The AAAS honors citation states that Zimmerer received his award for “outstanding contributions to geography and environmental sciences, particularly through research on agrobiodiversity, land use, conservation, and energy landscapes in globalization and development.” Zimmerer’s research scholarship on these topics is contained in distinguished publications in geography and the sciences encompassing nearly 100 articles and chapters. He has also authored six books and monographs.
Zimmerer and his students have worked in the U.S. and internationally in pioneering the analysis and development of new approaches to conserving biodiversity in land use while improving food security, environmental sustainability, and livelihood quality.

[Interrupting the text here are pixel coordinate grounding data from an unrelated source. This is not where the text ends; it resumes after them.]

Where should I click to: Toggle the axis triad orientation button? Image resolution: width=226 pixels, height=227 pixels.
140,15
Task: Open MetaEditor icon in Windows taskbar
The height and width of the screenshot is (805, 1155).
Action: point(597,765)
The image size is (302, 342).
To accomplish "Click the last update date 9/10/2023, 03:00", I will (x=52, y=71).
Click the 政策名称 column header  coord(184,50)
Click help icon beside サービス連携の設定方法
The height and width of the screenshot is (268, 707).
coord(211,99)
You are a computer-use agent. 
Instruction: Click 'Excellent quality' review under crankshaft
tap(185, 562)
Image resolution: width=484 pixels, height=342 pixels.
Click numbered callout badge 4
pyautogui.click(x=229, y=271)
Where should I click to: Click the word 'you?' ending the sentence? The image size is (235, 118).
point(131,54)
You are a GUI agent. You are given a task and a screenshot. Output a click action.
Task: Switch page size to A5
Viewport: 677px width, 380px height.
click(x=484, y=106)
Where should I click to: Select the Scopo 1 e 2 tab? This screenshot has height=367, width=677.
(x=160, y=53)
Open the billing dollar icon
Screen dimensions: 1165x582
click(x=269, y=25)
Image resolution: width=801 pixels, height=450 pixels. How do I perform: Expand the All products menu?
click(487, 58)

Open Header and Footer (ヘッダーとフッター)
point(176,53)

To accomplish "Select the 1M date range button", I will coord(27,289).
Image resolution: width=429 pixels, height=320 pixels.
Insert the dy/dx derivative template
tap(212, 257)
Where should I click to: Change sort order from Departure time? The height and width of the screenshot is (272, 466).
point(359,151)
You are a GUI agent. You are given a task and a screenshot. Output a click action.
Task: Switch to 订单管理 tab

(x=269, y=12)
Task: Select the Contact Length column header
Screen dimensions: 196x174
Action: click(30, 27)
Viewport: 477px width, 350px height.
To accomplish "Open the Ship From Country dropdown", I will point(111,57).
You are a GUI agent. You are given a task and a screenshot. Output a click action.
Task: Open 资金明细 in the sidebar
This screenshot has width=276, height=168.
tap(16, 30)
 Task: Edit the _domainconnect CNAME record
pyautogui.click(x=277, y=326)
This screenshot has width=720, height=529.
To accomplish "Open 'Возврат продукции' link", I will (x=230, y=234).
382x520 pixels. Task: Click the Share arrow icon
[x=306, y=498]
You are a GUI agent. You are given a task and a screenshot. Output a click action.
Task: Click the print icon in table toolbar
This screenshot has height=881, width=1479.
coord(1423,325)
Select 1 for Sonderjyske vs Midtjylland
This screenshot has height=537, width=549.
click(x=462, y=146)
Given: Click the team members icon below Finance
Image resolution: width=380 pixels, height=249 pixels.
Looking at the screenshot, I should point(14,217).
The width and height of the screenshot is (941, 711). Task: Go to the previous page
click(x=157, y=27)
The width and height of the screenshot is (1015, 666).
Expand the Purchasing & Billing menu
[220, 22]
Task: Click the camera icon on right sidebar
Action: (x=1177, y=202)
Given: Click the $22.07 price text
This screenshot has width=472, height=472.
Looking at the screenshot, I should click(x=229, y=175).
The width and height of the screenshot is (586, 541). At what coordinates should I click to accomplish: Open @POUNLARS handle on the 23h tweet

Zimmerer is the recipient of numerous other honors, awards, and grants, including the Guggenheim Fellowship and those of the National Science Foundation. Prior to coming to Penn State in 2007, Zimmerer had served as chair and professor in the Department of Geography and Institute for Environmental Studies at the University of Wisconsin–Madison since 1988.
“It is of course a major career milestone to be chosen as a AAAS Fellow,” Zimmerer notes. “A scientist can’t achieve this level of recognition without support from the department and college, so I think it also reflects well on my colleagues and students. I know I’ll keep doing the same things and more, likely including some increased opportunities to undertake scientific research and thread it throughout my teaching, service, and outreach.”
The American Association for the Advancement of Science is the world's largest general scientific society and the publisher of the journal Science. Learn more about the AAAS Fellows program.
This year, 702 Fellows were selected for their scientifically or socially distinguished efforts to advance science or its applications. The Fellows will receive certificates and pins on February 16 at the AAAS Fellows Forum during the 2013 AAAS Annual Meeting in Boston.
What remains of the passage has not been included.